WHAT TO PRODUCE: Copy out every one of the following records word for word, without changing anything.
[start of SUPPLIED ENTRIES]
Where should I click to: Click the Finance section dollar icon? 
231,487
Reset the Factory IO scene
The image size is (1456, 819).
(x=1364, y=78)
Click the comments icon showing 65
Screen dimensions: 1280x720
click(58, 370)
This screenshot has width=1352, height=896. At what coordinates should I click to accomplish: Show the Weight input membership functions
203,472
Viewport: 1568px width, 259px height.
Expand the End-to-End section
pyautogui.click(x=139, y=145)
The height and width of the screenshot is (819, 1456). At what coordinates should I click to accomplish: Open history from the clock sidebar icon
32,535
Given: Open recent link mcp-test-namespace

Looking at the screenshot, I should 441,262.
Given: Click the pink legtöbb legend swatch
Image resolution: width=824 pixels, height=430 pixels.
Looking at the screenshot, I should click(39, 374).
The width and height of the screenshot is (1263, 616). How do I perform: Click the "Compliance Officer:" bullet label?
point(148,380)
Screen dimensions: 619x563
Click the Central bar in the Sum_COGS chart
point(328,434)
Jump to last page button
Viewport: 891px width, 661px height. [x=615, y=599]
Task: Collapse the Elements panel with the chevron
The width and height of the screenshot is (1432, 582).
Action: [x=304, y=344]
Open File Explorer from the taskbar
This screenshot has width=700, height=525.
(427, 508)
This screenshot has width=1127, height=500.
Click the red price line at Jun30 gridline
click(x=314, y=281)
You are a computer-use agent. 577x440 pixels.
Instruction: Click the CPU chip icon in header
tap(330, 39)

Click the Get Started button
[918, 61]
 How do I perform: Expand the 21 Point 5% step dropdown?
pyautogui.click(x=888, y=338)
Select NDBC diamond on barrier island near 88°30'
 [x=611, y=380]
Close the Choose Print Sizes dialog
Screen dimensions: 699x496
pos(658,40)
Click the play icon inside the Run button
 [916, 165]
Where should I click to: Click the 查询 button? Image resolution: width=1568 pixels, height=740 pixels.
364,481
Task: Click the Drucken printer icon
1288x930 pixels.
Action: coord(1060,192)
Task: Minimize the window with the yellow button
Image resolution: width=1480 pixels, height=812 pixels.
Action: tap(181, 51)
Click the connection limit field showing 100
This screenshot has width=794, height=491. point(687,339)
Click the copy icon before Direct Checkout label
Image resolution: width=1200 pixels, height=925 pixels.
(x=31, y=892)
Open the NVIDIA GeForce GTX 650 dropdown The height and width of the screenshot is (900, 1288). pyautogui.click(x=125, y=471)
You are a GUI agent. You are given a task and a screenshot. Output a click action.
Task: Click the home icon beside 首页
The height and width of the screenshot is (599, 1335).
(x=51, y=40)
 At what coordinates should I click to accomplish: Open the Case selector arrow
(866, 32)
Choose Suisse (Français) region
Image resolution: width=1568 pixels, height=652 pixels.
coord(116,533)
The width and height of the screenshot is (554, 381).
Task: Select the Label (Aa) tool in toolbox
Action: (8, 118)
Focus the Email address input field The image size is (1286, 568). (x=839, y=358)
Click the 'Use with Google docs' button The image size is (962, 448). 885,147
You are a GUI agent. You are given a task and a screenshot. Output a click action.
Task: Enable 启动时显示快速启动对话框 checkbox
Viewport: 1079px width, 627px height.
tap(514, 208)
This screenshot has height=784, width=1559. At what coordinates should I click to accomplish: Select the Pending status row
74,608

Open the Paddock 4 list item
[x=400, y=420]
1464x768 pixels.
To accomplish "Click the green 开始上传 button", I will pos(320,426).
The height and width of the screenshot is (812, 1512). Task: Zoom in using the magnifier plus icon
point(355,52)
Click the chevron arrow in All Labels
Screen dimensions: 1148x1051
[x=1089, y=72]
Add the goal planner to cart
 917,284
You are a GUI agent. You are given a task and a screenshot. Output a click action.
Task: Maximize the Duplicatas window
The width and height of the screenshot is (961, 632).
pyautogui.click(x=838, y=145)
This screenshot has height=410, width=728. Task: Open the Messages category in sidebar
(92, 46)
[end of SUPPLIED ENTRIES]
CORRECT RESULT:
Where should I click to: Click the Finance section dollar icon? 
231,487
Reset the Factory IO scene
The image size is (1456, 819).
(x=1364, y=78)
Click the comments icon showing 65
Screen dimensions: 1280x720
click(58, 370)
This screenshot has width=1352, height=896. At what coordinates should I click to accomplish: Show the Weight input membership functions
203,472
Viewport: 1568px width, 259px height.
Expand the End-to-End section
pyautogui.click(x=139, y=145)
The height and width of the screenshot is (819, 1456). At what coordinates should I click to accomplish: Open history from the clock sidebar icon
32,535
Given: Open recent link mcp-test-namespace

Looking at the screenshot, I should 441,262.
Given: Click the pink legtöbb legend swatch
Image resolution: width=824 pixels, height=430 pixels.
Looking at the screenshot, I should click(39, 374).
The width and height of the screenshot is (1263, 616). How do I perform: Click the "Compliance Officer:" bullet label?
point(148,380)
Screen dimensions: 619x563
Click the Central bar in the Sum_COGS chart
point(328,434)
Jump to last page button
Viewport: 891px width, 661px height. [x=615, y=599]
Task: Collapse the Elements panel with the chevron
The width and height of the screenshot is (1432, 582).
Action: [x=304, y=344]
Open File Explorer from the taskbar
This screenshot has width=700, height=525.
(427, 508)
This screenshot has width=1127, height=500.
Click the red price line at Jun30 gridline
click(x=314, y=281)
You are a computer-use agent. 577x440 pixels.
Instruction: Click the CPU chip icon in header
tap(330, 39)

Click the Get Started button
[918, 61]
 How do I perform: Expand the 21 Point 5% step dropdown?
pyautogui.click(x=888, y=338)
Select NDBC diamond on barrier island near 88°30'
 [x=611, y=380]
Close the Choose Print Sizes dialog
Screen dimensions: 699x496
pos(658,40)
Click the play icon inside the Run button
 [916, 165]
Where should I click to: Click the 查询 button? Image resolution: width=1568 pixels, height=740 pixels.
364,481
Task: Click the Drucken printer icon
1288x930 pixels.
Action: coord(1060,192)
Task: Minimize the window with the yellow button
Image resolution: width=1480 pixels, height=812 pixels.
Action: tap(181, 51)
Click the connection limit field showing 100
This screenshot has width=794, height=491. point(687,339)
Click the copy icon before Direct Checkout label
Image resolution: width=1200 pixels, height=925 pixels.
(x=31, y=892)
Open the NVIDIA GeForce GTX 650 dropdown The height and width of the screenshot is (900, 1288). pyautogui.click(x=125, y=471)
You are a GUI agent. You are given a task and a screenshot. Output a click action.
Task: Click the home icon beside 首页
The height and width of the screenshot is (599, 1335).
(x=51, y=40)
 At what coordinates should I click to accomplish: Open the Case selector arrow
(866, 32)
Choose Suisse (Français) region
Image resolution: width=1568 pixels, height=652 pixels.
coord(116,533)
The width and height of the screenshot is (554, 381).
Task: Select the Label (Aa) tool in toolbox
Action: (8, 118)
Focus the Email address input field The image size is (1286, 568). (x=839, y=358)
Click the 'Use with Google docs' button The image size is (962, 448). 885,147
You are a GUI agent. You are given a task and a screenshot. Output a click action.
Task: Enable 启动时显示快速启动对话框 checkbox
Viewport: 1079px width, 627px height.
tap(514, 208)
This screenshot has height=784, width=1559. At what coordinates should I click to accomplish: Select the Pending status row
74,608

Open the Paddock 4 list item
[x=400, y=420]
1464x768 pixels.
To accomplish "Click the green 开始上传 button", I will pos(320,426).
The height and width of the screenshot is (812, 1512). Task: Zoom in using the magnifier plus icon
point(355,52)
Click the chevron arrow in All Labels
Screen dimensions: 1148x1051
[x=1089, y=72]
Add the goal planner to cart
 917,284
You are a GUI agent. You are given a task and a screenshot. Output a click action.
Task: Maximize the Duplicatas window
The width and height of the screenshot is (961, 632).
pyautogui.click(x=838, y=145)
This screenshot has height=410, width=728. Task: Open the Messages category in sidebar
(92, 46)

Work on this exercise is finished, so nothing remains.